Leading Italian cement producer Italcementi posted a significant drop in nine month net profit as sales were hit by its Western European markets and higher competition in Africa.
Nine month net profit totalled EUR17.1m compared to EUR105m for the nine months to September 2011. After minorities, the company posted a loss of EUR39.7m. Revenues fell 4.4 per cent to EUR3.396bn.

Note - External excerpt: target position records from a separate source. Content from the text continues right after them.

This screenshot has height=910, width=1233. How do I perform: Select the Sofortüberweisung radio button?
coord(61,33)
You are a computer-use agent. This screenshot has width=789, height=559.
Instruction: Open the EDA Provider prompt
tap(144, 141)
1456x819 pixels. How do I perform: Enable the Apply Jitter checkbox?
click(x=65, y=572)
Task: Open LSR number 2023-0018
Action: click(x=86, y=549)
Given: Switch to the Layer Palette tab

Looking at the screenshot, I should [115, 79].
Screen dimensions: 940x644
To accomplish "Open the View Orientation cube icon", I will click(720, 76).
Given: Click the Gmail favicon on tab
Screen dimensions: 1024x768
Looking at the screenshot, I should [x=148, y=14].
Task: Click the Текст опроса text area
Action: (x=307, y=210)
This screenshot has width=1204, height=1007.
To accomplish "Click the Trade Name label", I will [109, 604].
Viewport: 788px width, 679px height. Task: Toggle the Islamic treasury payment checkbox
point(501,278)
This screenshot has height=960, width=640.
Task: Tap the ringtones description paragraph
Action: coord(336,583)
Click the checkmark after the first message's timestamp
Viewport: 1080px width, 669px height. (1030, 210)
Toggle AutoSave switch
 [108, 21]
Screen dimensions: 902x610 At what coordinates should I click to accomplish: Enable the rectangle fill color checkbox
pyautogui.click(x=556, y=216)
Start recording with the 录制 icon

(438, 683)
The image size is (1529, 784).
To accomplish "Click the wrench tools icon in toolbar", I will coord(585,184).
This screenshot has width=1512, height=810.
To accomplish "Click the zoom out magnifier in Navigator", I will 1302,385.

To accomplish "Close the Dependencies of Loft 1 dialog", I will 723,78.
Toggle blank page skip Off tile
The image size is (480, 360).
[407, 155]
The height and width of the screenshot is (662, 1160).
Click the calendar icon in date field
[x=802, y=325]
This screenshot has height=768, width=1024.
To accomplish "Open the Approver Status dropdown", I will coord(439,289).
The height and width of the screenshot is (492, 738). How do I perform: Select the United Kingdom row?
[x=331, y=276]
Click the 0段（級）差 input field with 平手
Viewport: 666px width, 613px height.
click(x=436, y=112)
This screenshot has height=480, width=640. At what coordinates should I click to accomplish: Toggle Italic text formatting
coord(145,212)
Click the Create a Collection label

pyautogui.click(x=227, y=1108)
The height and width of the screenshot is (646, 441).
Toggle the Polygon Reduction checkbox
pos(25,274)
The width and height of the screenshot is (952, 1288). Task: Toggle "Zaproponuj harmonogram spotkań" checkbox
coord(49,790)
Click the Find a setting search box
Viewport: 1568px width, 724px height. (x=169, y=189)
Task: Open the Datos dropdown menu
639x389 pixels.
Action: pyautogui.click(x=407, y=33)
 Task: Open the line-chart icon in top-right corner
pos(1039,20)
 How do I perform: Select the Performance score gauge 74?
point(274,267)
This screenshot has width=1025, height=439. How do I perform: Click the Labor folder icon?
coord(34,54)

Recurring EBITDA in the first nine months was EUR500.5m (-11.4% from the year earlier period, but down 8.3% if the CO2 component is excluded). After a positive net balance of EUR16.2m on non-recurring income and expense mainly generated by capital gains on the sale of its Pontassieve cement plant and of Silos Granari della Sicilia, and net of restructuring expense, EBITDA was EUR516.7m (-11.6%) while EBIT was EUR159.8m (-34.0%). At individual country level, the strongest progress in recurring EBITDA was reported in North America and Italy, while the largest decreases were in France-Belgium, Spain and Egypt.
The cement and clinker segment saw sales of 34.6Mt, down 7.3 per cent for the first nine months of 2011, reflecting the impact of the crisis in Western Europe and a reduction in sales volumes in Egypt and Morocco caused by the entry of new players. The Central Western Europe division saw a 16.8 per cent decline in cement and clinker sales to 12.2Mt while Emerging Europe, North Africa and Middle East volumes fell 4.9 per cent to 11.1Mt. North American cement and clinker volumes were stable at 3.2Mt and the Asian division saw a 7.1 per cent gain to 7.6Mt. Cement and clinker sales showed a small overall increase in emerging counties, with significant improvements in India and Thailand. In Egypt, as the country’s political situation stabilises, the strengthening upturn in consumption could offer opportunities for improvements in group operations on the main market in the North Africa-Middle East area, the company said.
Going forward, the company said fourth quarter EBIT should be in line with 4Q11.